== Dati ==

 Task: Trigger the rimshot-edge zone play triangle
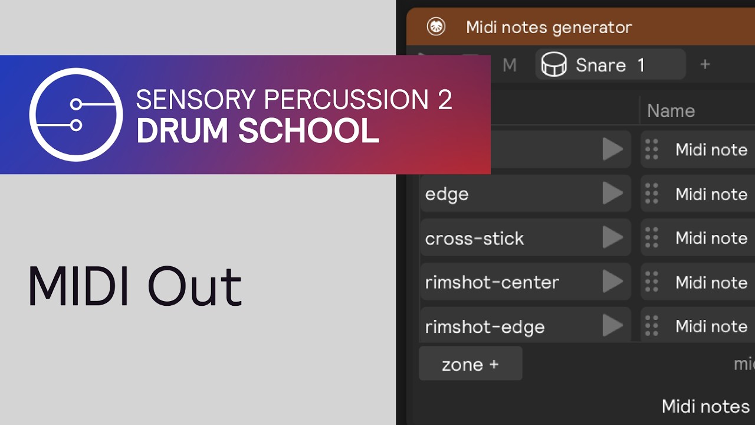click(x=612, y=326)
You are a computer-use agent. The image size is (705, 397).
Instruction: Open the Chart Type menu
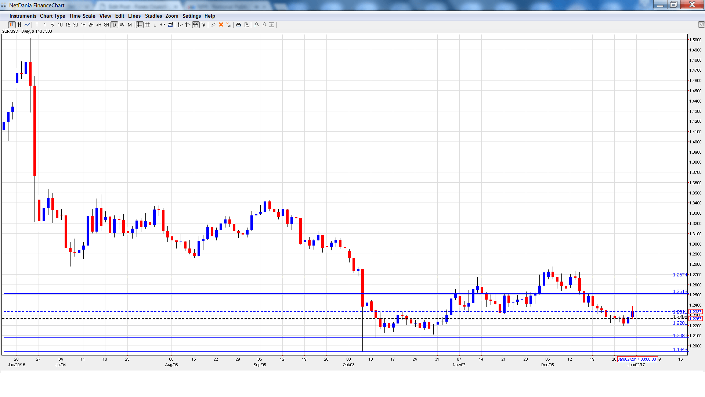53,16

===

Estrai dai dati ogni riga che contiene la stringa "play", distinguendo tra maiuscole e minuscole.

Output completo
 Task: Trigger the rimshot-edge zone play triangle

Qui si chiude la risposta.